4. Baines and Phile are both sufficiently complex characters that I find them impossible to thumbnail and the women of the story are far more three-dimensional than the plot as conventionally written demands. Julie could have been just the catalyst, but even through Phile's very limited perspective (and initial dislike: she takes Baines away from him) she has desire and interiority, conflicts that are not the same as those of her lover or his quasi-child. She is not English; she's French and it matters that she and Philippe share a language while she and Baines do not, as it matters that some of her attitudes toward sex are not his. She's part of the upstairs, secretary to one of the senior diplomats. She's younger. They are trying to love across several different kinds of line.

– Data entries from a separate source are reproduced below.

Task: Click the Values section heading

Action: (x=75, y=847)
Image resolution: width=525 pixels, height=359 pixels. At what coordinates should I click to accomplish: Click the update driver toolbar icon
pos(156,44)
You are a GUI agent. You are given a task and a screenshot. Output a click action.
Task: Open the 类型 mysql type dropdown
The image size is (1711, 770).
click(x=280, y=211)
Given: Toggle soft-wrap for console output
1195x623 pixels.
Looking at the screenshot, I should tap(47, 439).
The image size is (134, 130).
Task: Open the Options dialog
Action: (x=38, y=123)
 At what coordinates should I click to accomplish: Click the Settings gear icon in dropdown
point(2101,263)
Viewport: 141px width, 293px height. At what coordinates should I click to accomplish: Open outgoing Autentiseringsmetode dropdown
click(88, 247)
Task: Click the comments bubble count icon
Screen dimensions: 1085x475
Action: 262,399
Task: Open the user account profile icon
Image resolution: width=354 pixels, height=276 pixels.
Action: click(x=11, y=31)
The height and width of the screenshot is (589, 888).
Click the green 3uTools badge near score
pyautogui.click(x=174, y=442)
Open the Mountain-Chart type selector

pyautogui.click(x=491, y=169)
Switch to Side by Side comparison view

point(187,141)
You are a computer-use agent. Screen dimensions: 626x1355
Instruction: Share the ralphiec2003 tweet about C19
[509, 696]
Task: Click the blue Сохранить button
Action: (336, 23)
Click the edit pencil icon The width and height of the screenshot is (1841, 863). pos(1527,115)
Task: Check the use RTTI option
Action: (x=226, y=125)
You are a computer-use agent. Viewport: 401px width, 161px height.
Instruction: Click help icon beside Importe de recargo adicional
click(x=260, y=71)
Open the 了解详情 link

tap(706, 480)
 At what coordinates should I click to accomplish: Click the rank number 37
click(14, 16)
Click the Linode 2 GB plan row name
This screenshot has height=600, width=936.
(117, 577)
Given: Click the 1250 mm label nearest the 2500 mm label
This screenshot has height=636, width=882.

Of course, Phile looks at them and sees only the common, incomprehensible species adult.

no subject
I'm so glad! I didn't think I was overselling it, but there is always the chance the other person's tastes differ. Yay.
(I would read if you wrote about it. I like the way you look at stories.)
no subject
I was also struck by what a Jane Erye-ian world he lived in, which none of the other characters realize. They see his privilege, or if they feel sorry for him, it's for things that are completely inconsequential to him, like the fact that his mother has been gone so long. But he's a prisoner who must make daring escapes, whose animal friend is murdered, whose main ally (Baines) is unaccountably unreliable and nonpresent at key moments--and who may have betrayed him. He senses that Mrs. Baines is threatening him with death (which she practically is), but when he runs into the police officer and ends up at the police station, it's practically out of the frying pan and into the fire.
I found the very end painful in some respects. It was almost the height of adult-world erasure of children that Phile's desperate attempts to explain about the broken flowerpot are ignored. Of course what he has to say is irrelevant as far as the detectives are concerned, but I found it painful.